Confinement et inégalités scolaires : une fatalité ?

La fermeture par le gouvernement des crèches, des écoles, des collèges, des lycées et des universités est une situation inédite dans l’histoire de la cinquième République. Pour pallier l’absence de cours en présentiel, le gouvernement a annoncé « une continuité pédagogique » réalisée de fait à distance. L’apprentissage à distance nécessite de la part des familles un suivi pédagogique de leurs enfants à la maison pour leur permettre l’acquisition des connaissances transmises par le corps enseignant. Or les familles ne sont pas toutes en mesure d’apporter le même encadrement à leurs enfants.

Selon les dernières enquêtes PISA, la France fait partie des pays de l’OCDE où l’origine sociale des élèves impacte le plus leur réussite scolaire. En outre, l’accès au numérique est limité pour les familles défavorisées : seulement 71% des ménages les plus modestes (appartenant au premier quintile de niveau de vie) sont équipés d’un ordinateur contre 92% pour les 20% de ménages les plus aisés (données INSEE). De nombreux enfants issus des familles modestes sont sans accès à internet ou avec un accès réduit, et sans ordinateur ou à devoir partager l’unique ordinateur familial.

Il est donc fort probable que l’organisation du suivi pédagogique à distance en raison du confinement va avoir un effet négatif direct sur les enfants des familles les plus modestes. Ces derniers ont peu accès à internet et aux outils informatiques indispensables, et se retrouvent dans des conditions d’apprentissage défavorables en raison de conditions de vie difficiles : comment travailler sereinement sans ordinateur ou avec l’unique ordinateur de la famille, sans possibilité de travailler au calme car vivant dans un logement exigu ? Les conditions de confinement sont de fait très inégalitaires.

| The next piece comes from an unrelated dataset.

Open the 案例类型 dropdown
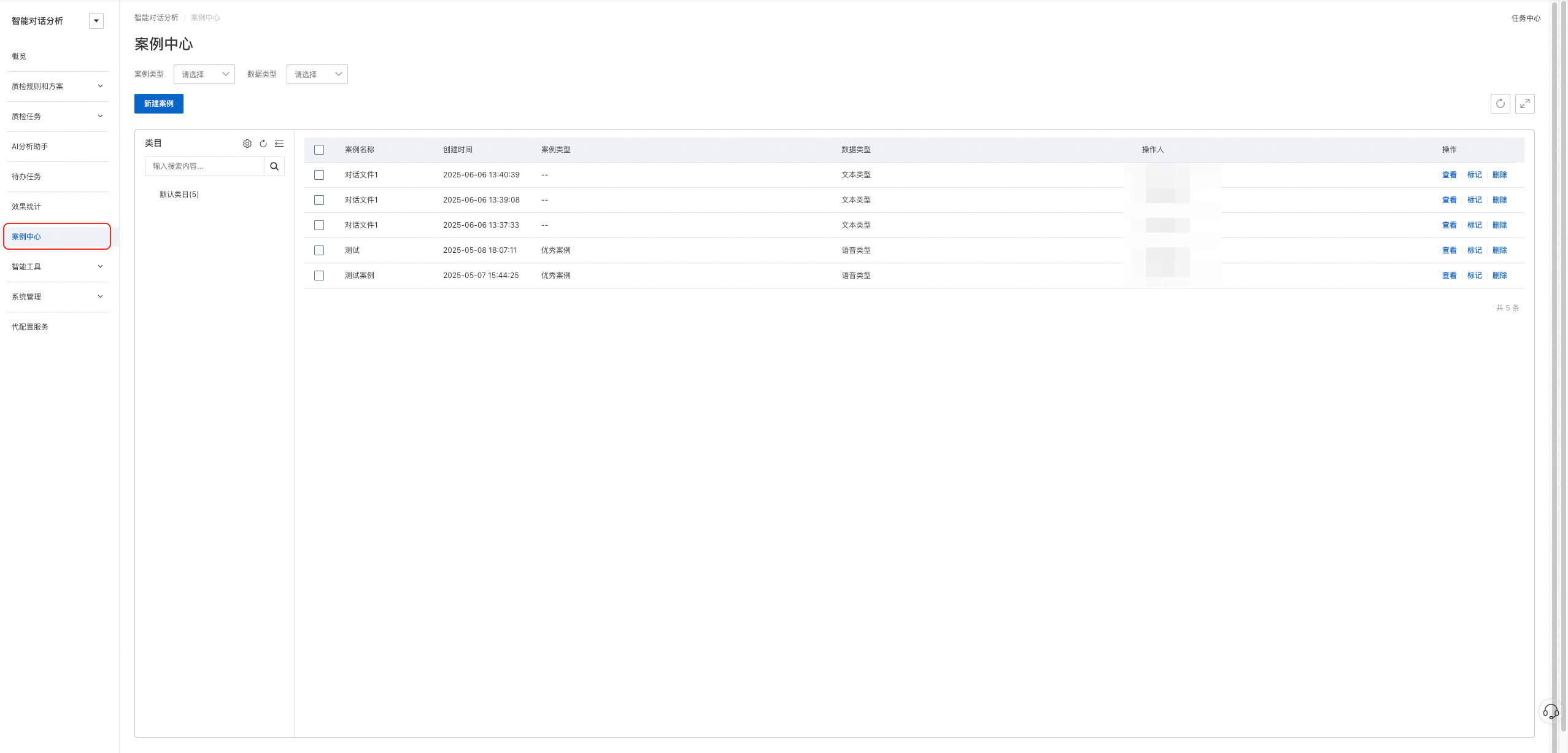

Par ailleurs, la transmission aux enfants de milieu modeste du capital culturel et social des enseignants durant les cours en présentiel ne peut plus s’opérer. Et les parents ne sont pas armés pour aider leurs enfants : la plupart continuent à travailler pendant le confinement pour assurer des services essentiels à la population, et il est compliqué pour eux de s’approprier les consignes des professeurs et d’assurer le suivi de leurs enfants pour les accompagner dans leurs apprentissages. Pour reprendre la célèbre citation de Bourdieu et Passeron tirée de La reproduction parue en 1966, « l’école traite comme « égaux en droits » des individus « inégaux en fait » c’est-à-dire inégalement préparés par leur culture familiale à assimiler un message pédagogique. ». Le président Emmanuel Macron a lui-même reconnu dans son allocution du 13 avril que « la situation actuelle creuse des inégalités ; trop d’enfants notamment dans les quartiers populaires et dans nos campagnes sont privés d’école sans avoir accès au numérique et ne peuvent être aidés de la même manière par les parents »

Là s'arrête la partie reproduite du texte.